The word to find is "agent". State how many lines below contain it, giving only the number.

Data —
..........

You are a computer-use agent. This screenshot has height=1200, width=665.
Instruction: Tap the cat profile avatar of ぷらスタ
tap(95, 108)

..........

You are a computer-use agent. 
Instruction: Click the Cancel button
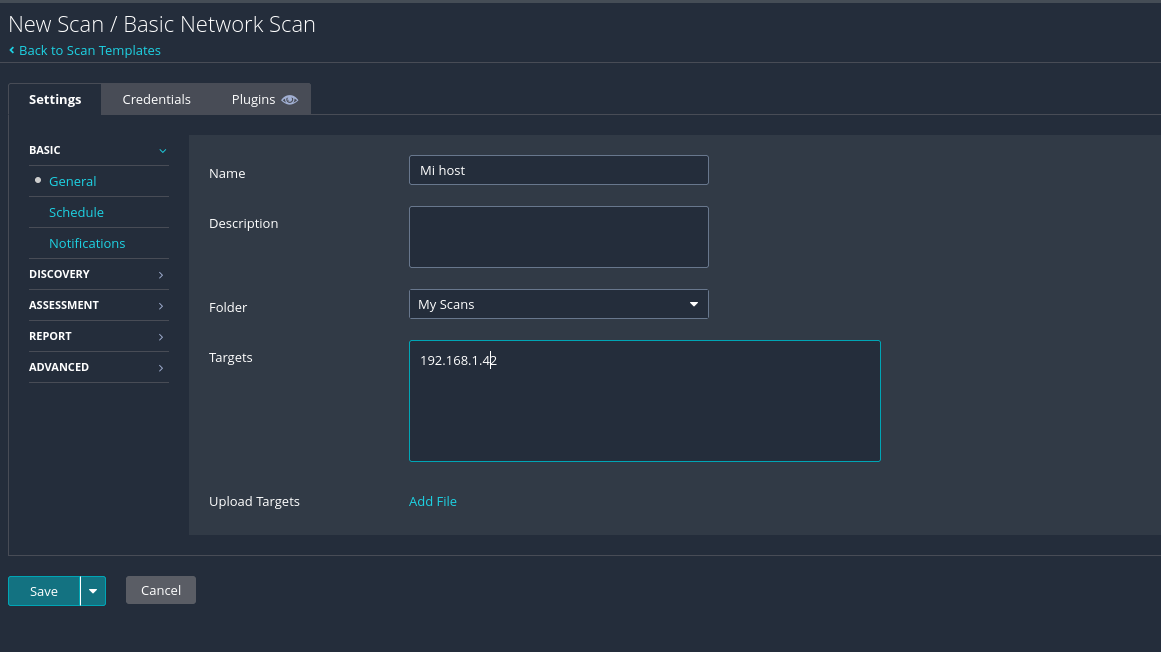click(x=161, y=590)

..........

Answer box — 2